* Supplied entries:
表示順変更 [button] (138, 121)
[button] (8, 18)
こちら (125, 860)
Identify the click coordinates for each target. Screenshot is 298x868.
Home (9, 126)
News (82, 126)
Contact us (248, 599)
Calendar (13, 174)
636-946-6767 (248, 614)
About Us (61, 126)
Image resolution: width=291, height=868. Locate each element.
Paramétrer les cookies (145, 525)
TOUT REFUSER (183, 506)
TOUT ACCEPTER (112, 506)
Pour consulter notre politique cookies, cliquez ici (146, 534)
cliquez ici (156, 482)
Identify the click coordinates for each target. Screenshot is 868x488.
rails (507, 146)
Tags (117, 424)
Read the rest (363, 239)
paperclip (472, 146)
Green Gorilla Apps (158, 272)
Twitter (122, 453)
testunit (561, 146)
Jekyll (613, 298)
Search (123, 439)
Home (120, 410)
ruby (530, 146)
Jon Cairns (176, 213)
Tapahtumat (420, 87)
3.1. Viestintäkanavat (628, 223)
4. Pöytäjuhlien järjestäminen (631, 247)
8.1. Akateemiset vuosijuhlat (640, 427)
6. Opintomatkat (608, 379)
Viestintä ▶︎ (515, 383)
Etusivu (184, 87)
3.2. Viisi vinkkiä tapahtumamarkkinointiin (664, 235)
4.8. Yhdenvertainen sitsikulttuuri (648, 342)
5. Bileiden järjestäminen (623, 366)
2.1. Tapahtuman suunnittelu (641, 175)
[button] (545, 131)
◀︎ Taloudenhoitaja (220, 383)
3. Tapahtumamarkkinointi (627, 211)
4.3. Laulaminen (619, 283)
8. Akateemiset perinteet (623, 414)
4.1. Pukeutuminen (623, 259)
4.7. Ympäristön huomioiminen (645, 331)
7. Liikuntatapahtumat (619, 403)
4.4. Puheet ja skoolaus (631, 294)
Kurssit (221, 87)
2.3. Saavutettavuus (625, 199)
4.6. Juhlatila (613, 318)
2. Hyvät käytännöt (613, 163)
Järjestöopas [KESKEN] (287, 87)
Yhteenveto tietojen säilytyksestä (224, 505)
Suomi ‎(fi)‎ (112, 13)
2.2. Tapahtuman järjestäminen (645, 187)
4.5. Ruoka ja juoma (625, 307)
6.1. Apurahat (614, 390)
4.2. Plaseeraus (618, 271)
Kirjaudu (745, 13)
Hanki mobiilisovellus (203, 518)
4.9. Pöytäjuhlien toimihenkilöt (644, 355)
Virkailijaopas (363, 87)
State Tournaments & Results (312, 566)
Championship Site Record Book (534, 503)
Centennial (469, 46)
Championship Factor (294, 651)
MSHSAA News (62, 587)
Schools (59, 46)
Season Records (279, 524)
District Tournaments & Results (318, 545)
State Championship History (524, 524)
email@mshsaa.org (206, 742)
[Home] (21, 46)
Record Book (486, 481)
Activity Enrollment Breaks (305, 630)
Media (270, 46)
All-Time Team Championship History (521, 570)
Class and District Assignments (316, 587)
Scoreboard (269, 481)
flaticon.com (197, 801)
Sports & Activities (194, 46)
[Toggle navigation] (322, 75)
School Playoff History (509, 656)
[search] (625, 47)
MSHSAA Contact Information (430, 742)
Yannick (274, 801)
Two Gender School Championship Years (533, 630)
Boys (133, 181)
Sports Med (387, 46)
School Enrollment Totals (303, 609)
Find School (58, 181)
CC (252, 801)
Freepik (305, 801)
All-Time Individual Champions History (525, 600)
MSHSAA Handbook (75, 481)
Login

* Given task:
Can you write out all of the records above, line for line and character for character?

* Exercise solution:
表示順変更 [button] (138, 121)
[button] (8, 18)
こちら (125, 860)
Identify the click coordinates for each target. Screenshot is 298x868.
Home (9, 126)
News (82, 126)
Contact us (248, 599)
Calendar (13, 174)
636-946-6767 (248, 614)
About Us (61, 126)
Image resolution: width=291, height=868. Locate each element.
Paramétrer les cookies (145, 525)
TOUT REFUSER (183, 506)
TOUT ACCEPTER (112, 506)
Pour consulter notre politique cookies, cliquez ici (146, 534)
cliquez ici (156, 482)
Identify the click coordinates for each target. Screenshot is 868x488.
rails (507, 146)
Tags (117, 424)
Read the rest (363, 239)
paperclip (472, 146)
Green Gorilla Apps (158, 272)
Twitter (122, 453)
testunit (561, 146)
Jekyll (613, 298)
Search (123, 439)
Home (120, 410)
ruby (530, 146)
Jon Cairns (176, 213)
Tapahtumat (420, 87)
3.1. Viestintäkanavat (628, 223)
4. Pöytäjuhlien järjestäminen (631, 247)
8.1. Akateemiset vuosijuhlat (640, 427)
6. Opintomatkat (608, 379)
Viestintä ▶︎ (515, 383)
Etusivu (184, 87)
3.2. Viisi vinkkiä tapahtumamarkkinointiin (664, 235)
4.8. Yhdenvertainen sitsikulttuuri (648, 342)
5. Bileiden järjestäminen (623, 366)
2.1. Tapahtuman suunnittelu (641, 175)
[button] (545, 131)
◀︎ Taloudenhoitaja (220, 383)
3. Tapahtumamarkkinointi (627, 211)
4.3. Laulaminen (619, 283)
8. Akateemiset perinteet (623, 414)
4.1. Pukeutuminen (623, 259)
4.7. Ympäristön huomioiminen (645, 331)
7. Liikuntatapahtumat (619, 403)
4.4. Puheet ja skoolaus (631, 294)
Kurssit (221, 87)
2.3. Saavutettavuus (625, 199)
4.6. Juhlatila (613, 318)
2. Hyvät käytännöt (613, 163)
Järjestöopas [KESKEN] (287, 87)
Yhteenveto tietojen säilytyksestä (224, 505)
Suomi ‎(fi)‎ (112, 13)
2.2. Tapahtuman järjestäminen (645, 187)
4.5. Ruoka ja juoma (625, 307)
6.1. Apurahat (614, 390)
4.2. Plaseeraus (618, 271)
Kirjaudu (745, 13)
Hanki mobiilisovellus (203, 518)
4.9. Pöytäjuhlien toimihenkilöt (644, 355)
Virkailijaopas (363, 87)
State Tournaments & Results (312, 566)
Championship Site Record Book (534, 503)
Centennial (469, 46)
Championship Factor (294, 651)
MSHSAA News (62, 587)
Schools (59, 46)
Season Records (279, 524)
District Tournaments & Results (318, 545)
State Championship History (524, 524)
email@mshsaa.org (206, 742)
[Home] (21, 46)
Record Book (486, 481)
Activity Enrollment Breaks (305, 630)
Media (270, 46)
All-Time Team Championship History (521, 570)
Class and District Assignments (316, 587)
Scoreboard (269, 481)
flaticon.com (197, 801)
Sports & Activities (194, 46)
[Toggle navigation] (322, 75)
School Playoff History (509, 656)
[search] (625, 47)
MSHSAA Contact Information (430, 742)
Yannick (274, 801)
Two Gender School Championship Years (533, 630)
Boys (133, 181)
Sports Med (387, 46)
School Enrollment Totals (303, 609)
Find School (58, 181)
CC (252, 801)
Freepik (305, 801)
All-Time Individual Champions History (525, 600)
MSHSAA Handbook (75, 481)
Login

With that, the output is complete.